> What the task requires:
In the records below, find the line containing "The height and width of the screenshot is (545, 870)." and repeat it and every line after it exactly, without pictures.

--- Data under study Enclosed Below ---

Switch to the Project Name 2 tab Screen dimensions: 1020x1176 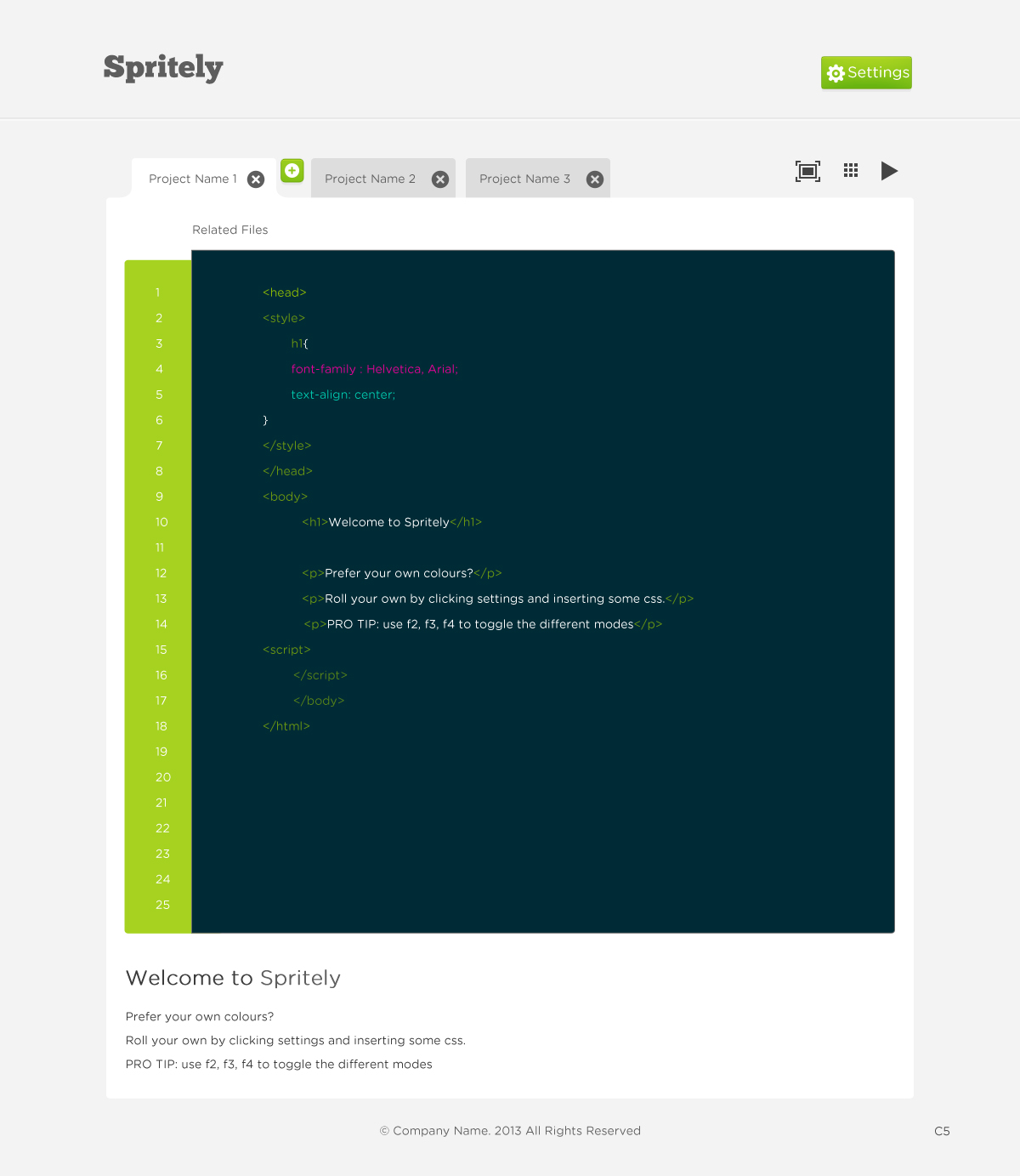[370, 179]
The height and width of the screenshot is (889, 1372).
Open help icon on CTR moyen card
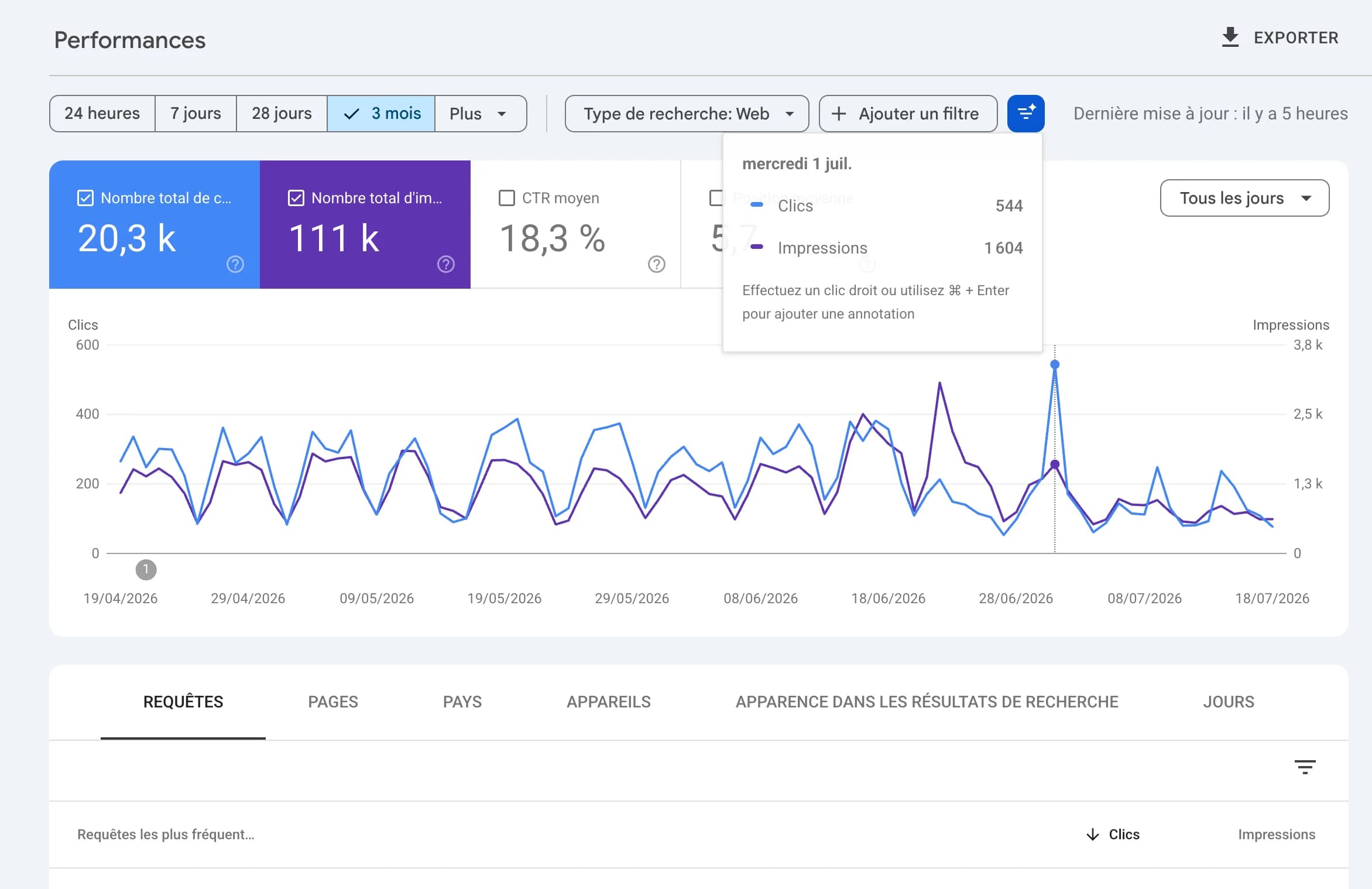pos(657,265)
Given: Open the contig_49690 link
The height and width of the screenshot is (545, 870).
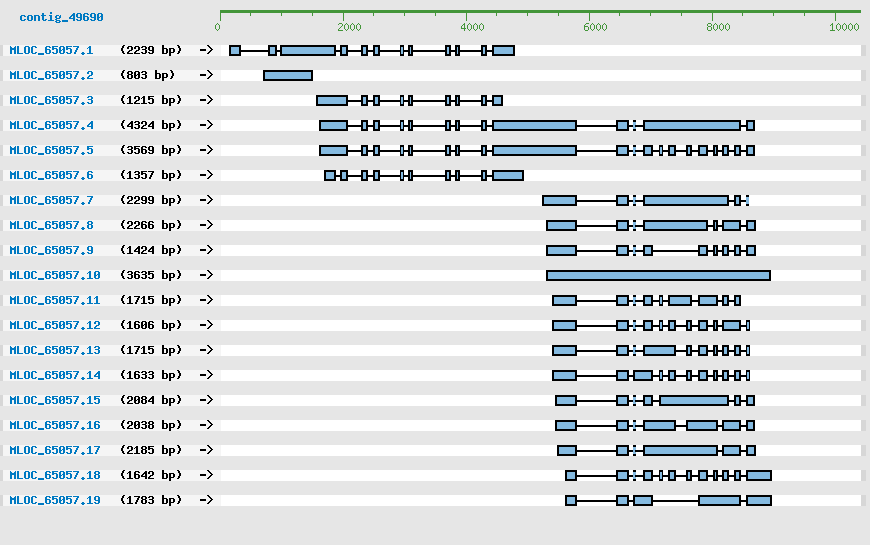Looking at the screenshot, I should tap(61, 18).
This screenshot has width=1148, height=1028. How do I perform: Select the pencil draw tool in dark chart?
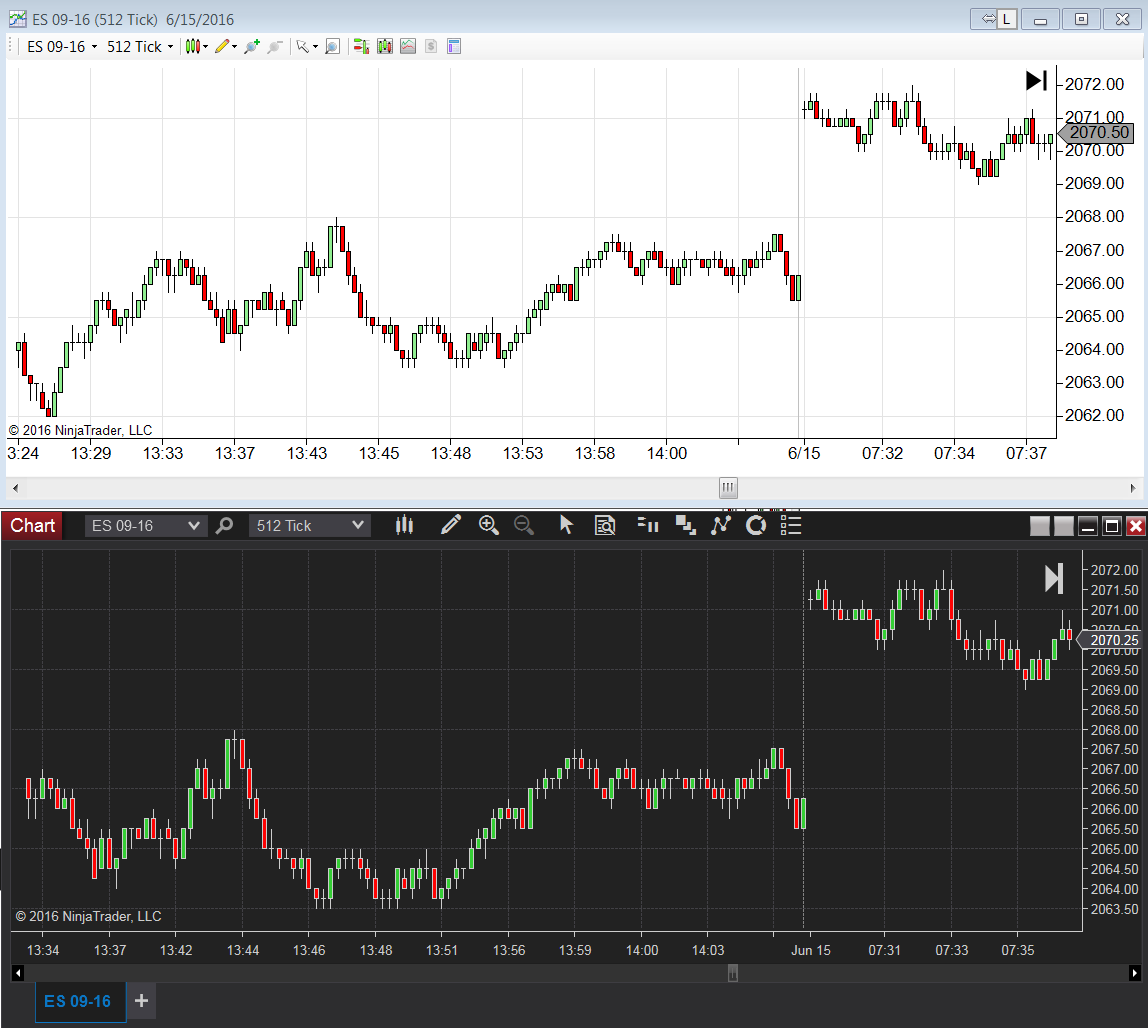point(451,525)
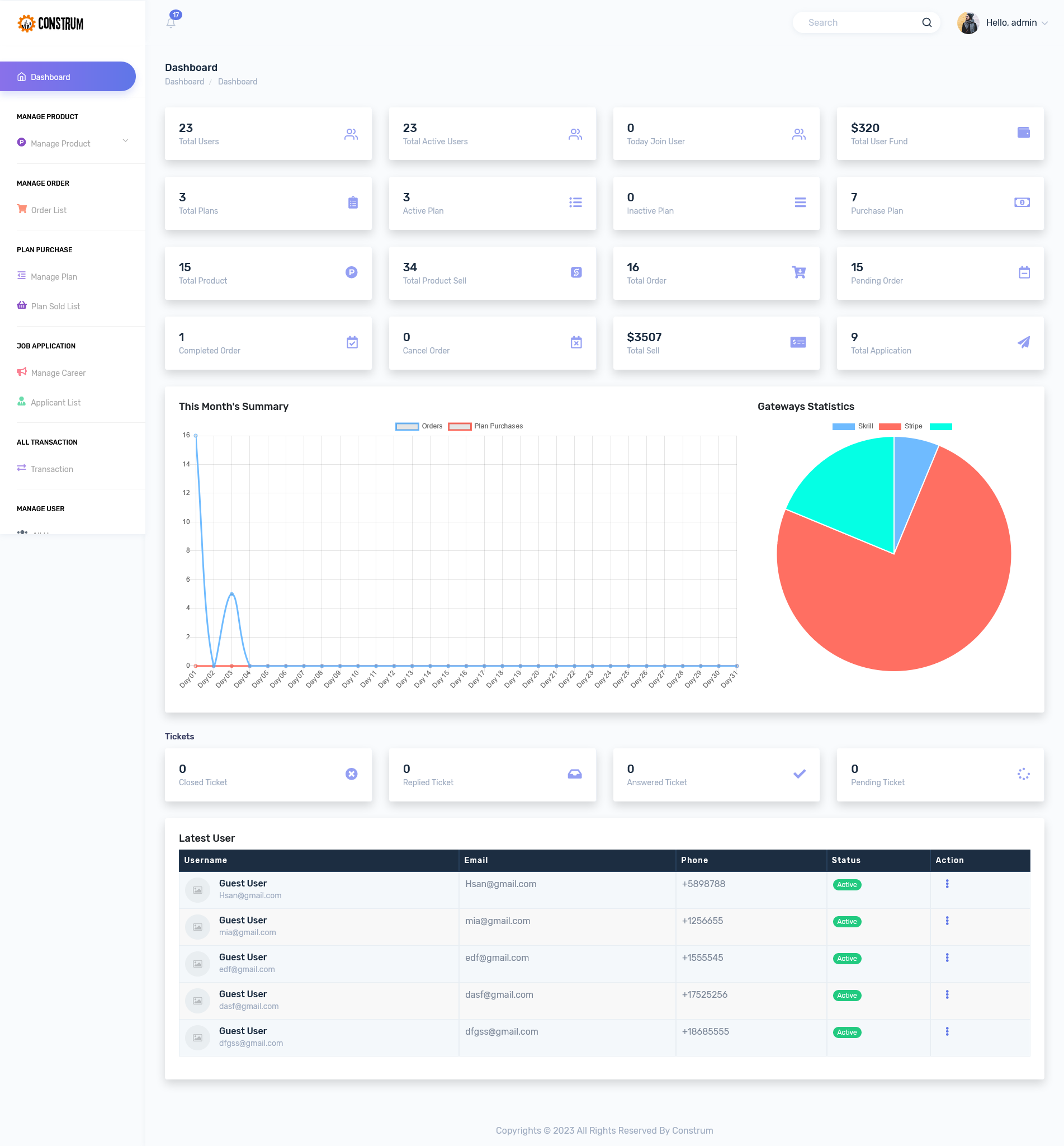Open action menu for Hsan@gmail.com user
1064x1146 pixels.
pos(947,883)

--- End of Enclosed Data under study ---

> Reply to the task:
The height and width of the screenshot is (545, 870).
Looking at the screenshot, I should tap(61, 18).
This screenshot has width=1148, height=1028. How do I perform: Select the pencil draw tool in dark chart?
point(451,525)
Open action menu for Hsan@gmail.com user
1064x1146 pixels.
pos(947,883)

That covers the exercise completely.